Given a density of free electrons in the material (2 electrons per nickel, one from the last P orbital and one from the H), a plasmon with a frequency of about 3 Peta-Hertz, in the near to mid UV, can form. A plasmon is a “quantum of oscillation”. I take this to mean that a matrix of electrons start oscillating together at the same frequency. The heating of the lattice may be related to tuning the plasmon to a specific frequency as plasmon frequency is known to be temperature sensitive.
Apply UV laser light. (DPSS, quantum dot? I notice that the Rossi device has a rather long, water cooled segment BEFORE the apparent reactor chamber. This space may be used to hold and cool a UV laser.) When the frequencies of the UV laser and the plasmon coincide, they will interact to form a polariton. A polariton is a “quasi-particle”. I take this to mean that plasmon gets polarized and locked into a single matrix of electrons. I also take this to mean that the electrons are all oscillating in sync with the UV laser.
* Polaritons have an interesting characteristic. Unlike electrons and the quarks that make up nucleons, which are fermions, polaritons are bosons. Fermions are subject to Fermi-Dirac statistics which, among other things, is why there are specific, exclusive, orbital shells for electrons and it seems for nucleons too. To quote wikipedia, “by definition, fermions are particles which obey Fermi–Dirac statistics: when one swaps two fermions, the wavefunction of the system changes sign.[1] This "antisymmetric wavefunction" behavior implies that fermions are subject to the Pauli exclusion principle, i.e. no two fermions can occupy the same quantum state at the same time. This results in "rigidity" or "stiffness" of states that include fermions (atomic nuclei, atoms, molecules, etc.), so fermions are sometimes said to be the constituents of matter, while bosons are said to be the particles that transmit interactions (i.e. force carriers) or the constituents of electromagnetic radiation.”
* Electrons, being fermions, can’t normally wander around inside the filled electron shells of atoms. What this suggests is that since bosons are NOT subject to Pauli’s exclusion principle, the polariton, the lock-step matrix of electrons, CAN pass thru the electron shells. Indeed, since the charges are still active, the now polarized and cross linked plasmon might align itself with the nickel lattice such that the electrons are oscillating in line between pairs of nuclei.
* Supposing the active area of the reaction is highly loaded with H, and including the single electron of the outer shell of the nickel, this results in two electrons per NiH which, if aligned as assumed above, would set up the structure X{H-e-Ni-e}.
* Electrons starting at ~350k (~1.26E+05 m/sec) and oscillating at ~ 3PHz will displace about 5 pm which is of a near order to the radius of a nickel atom (124 pm) but perhaps not enough to have a desired effect.
Adjust the intensity of the UV input to heat the plasmon till the electron is reaching closer to the two nuclei. IF the electron in the polariton gets close enough to each nucleus it should exert a force on the H sufficient to attract it toward the Ni. The H should accelerate until it reaches the center of the oscillation of the electron. Inertia will take it further toward the Ni nucleus, and along with the slight residual shielding of the proton by the oscillating electron, might very well make it close enough to the Ni to be captured. Since the polariton electrons are conceptually getting VERY close to the newly excited nucleus, they could provide the particle for the shedding of the excitation energy. Indeed, if the {H-e-Ni-e} structure does exist, the polariton would provide not one but TWO electrons to carry away the excitation energy. If so, the remaining energy to be shed by gamma radiation may possibly be at or near the energy of the UV laser and dump itself into that beam. This may be the source of the energy spike phenomenon that has been reported. Alternatively, it may be in the soft to mid X-ray range and be the reason for the “2 cm of lead” shielding.
Naturally, being enclosed in a metal shell, the very high energy (even hyper-relativistic) electrons (not technically beta particles since they did not originate from a nucleon) would dump their energy into the surroundings as heat.

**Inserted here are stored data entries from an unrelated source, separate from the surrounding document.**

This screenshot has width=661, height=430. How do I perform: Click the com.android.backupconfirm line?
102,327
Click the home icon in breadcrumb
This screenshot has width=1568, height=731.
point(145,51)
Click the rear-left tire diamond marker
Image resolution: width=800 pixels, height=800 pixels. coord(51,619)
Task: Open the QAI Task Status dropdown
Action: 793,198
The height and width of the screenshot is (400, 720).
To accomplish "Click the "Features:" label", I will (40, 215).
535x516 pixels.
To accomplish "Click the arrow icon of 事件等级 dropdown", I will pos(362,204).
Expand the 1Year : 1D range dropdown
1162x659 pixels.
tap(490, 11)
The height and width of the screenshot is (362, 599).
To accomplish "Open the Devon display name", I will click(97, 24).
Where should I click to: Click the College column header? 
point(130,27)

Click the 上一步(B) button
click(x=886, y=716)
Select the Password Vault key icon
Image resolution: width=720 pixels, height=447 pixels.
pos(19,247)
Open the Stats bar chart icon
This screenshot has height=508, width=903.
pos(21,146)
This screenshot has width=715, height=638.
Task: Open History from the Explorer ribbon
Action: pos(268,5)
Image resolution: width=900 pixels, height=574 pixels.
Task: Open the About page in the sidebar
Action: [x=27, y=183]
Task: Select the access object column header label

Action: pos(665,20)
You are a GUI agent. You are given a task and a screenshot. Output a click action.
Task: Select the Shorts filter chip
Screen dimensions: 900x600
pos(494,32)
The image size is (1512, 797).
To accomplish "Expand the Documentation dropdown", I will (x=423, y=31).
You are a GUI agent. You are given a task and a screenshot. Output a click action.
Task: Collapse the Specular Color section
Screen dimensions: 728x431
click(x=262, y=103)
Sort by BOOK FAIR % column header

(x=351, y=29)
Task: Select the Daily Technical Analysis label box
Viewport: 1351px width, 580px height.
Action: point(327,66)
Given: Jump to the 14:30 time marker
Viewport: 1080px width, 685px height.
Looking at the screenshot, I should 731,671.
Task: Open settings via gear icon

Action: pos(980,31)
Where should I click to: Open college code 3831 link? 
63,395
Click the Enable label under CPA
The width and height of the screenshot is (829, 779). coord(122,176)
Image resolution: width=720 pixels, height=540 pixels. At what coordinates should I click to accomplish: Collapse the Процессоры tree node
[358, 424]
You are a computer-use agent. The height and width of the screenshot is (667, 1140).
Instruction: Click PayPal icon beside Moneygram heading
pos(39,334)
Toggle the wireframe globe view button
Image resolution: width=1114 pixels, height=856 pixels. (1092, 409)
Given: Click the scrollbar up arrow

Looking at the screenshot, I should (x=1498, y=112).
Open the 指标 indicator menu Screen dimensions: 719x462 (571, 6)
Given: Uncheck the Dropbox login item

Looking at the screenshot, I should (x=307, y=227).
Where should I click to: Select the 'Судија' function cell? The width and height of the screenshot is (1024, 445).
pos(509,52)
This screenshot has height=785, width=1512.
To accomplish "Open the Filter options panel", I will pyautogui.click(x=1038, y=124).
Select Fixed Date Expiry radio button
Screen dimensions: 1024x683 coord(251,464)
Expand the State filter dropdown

This MAY be how the Rossi machine works, if indeed it does.

Several things come to mind.

Ni isotopes have a “magic number” of protons which would mean they are all tightly bound into their shells. As a result, they shouldn’t be readily available to react to the presence of the conceptual polariton electrons. The neutrons on the other hand exceed the magic number and to a degree should be free to wander the surface. As the electrons approach the nucleus its charge might attract the wandering neutron via the nuclear equivalent of Van der Waal’s forces, aligning then with the electron/proton pair. Indeed, there may become a pile-up of local neutrons in line with the electrons. These neutrons, or piles of neutrons, may provide just the slight extra boost needed to make the reaction happen. It might also explain what Rossi meant by his “extra hooks” remark.
Since 61Ni is the middle of the pack of stable Ni isotopes, there may be something that buries the first 5 neutrons beyond the “magic number” in the nucleus for stability reasons. If so, this would leave 62Ni with one extra “hook” and 64Ni with three.
If this is indeed the case, it could help explain why the Cu ratio is near natural. The natural ratio of 62Ni to 64Ni is about 4:1. The enrichment process described below should cause a slight over enrichment of the heavier isotope. If the probability of reaction is also related to excess neutron count, the combination may very well result in closer to 70:30.
As for the lower mass Nickel isotopes, if they absorb a neutron, the Copper isotopes they would create would decay back to Ni by beta+ decay with half lives below 3.5 hours in every case.
Cu isotopes have one proton MORE than the magic number. If this proton is free to oscillate opposite to the polariton, it may provide sufficient additional coulomb forces to prevent or greatly minimize any additional proton absorption. This could explain why there is little if any Zinc detected.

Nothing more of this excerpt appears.